Quels sont vos autres rendez-vous majeurs à venir ?

Le Paris Air Forum reste un pilier de notre calendrier événementiel Ce grand rendez-vous dédié à l’aéronautique et à la défense fêtera en 2026 sa 13e édition. Sa longévité prouve qu’un événement éditorial solide peut s’installer durablement. Nous préparons aussi Tech for Future, consacré aux innovations technologiques, et plusieurs initiatives liées aux élections municipales de mars, pour interroger notamment la transformation des villes et des territoires.

Et puis j’aimerais parler de notre événement Les Lauréates, organisé avec le magazine ELLE et qui vient tout juste de se dérouler. C’est un événement auquel nous tenons beaucoup, consacré aux femmes inspirantes dans l’économie, la recherche, la culture ou le monde associatif. La Tribune a toujours promu les valeurs de mixité et de diversité, et nous poursuivons ce travail avec conviction.

Dans un monde de plus en plus digitalisé, quelle place gardera l’événementiel selon vous ?

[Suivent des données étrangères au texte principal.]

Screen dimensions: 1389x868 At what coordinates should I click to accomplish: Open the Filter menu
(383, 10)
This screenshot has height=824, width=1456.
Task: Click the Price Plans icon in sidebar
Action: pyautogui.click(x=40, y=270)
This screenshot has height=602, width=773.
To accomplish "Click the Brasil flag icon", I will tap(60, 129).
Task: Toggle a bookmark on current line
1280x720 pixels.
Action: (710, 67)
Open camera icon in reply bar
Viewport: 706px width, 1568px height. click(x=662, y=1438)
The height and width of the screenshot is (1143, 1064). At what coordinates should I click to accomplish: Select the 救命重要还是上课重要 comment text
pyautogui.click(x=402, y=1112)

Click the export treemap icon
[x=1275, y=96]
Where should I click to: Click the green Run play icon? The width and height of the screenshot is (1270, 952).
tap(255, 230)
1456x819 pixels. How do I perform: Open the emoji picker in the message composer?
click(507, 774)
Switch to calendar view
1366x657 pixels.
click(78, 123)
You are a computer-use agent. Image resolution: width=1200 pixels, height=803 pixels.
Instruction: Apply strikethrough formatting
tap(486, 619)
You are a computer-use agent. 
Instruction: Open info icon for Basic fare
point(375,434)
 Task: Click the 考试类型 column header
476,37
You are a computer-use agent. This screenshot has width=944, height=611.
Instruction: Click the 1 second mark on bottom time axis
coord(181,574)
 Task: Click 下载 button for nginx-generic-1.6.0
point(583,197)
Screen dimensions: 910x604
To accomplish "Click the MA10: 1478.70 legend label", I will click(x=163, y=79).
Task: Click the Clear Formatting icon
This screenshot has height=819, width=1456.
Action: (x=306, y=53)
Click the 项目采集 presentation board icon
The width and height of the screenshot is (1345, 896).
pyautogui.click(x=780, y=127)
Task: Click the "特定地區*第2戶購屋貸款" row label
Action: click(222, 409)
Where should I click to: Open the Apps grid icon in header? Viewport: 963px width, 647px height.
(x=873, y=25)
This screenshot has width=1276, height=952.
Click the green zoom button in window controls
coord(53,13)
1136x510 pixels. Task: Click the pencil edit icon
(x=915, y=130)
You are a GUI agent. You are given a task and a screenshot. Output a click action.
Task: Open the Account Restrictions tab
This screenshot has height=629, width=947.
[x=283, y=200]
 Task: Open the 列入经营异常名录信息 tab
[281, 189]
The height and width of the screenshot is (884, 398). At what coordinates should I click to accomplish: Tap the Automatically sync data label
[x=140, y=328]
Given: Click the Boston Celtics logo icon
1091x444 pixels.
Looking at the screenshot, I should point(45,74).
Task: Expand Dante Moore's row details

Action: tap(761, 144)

Je suis certain qu’il gardera une place centrale. L’événementiel est un média vivant, incarné, qui permet de retisser du lien humain. Dans un univers saturé de flux numériques, la rencontre physique reste un moment de vérité, d’émotion, d’écoute. Elle renforce la confiance, crée du sens.
Nous continuerons donc à investir ce champ d’expression, avec la même exigence éditoriale et la conviction qu’un média moderne sait faire dialoguer tous ses formats – print, digital, audio, vidéo, événementiel – autour d’une seule promesse, celle du contenu.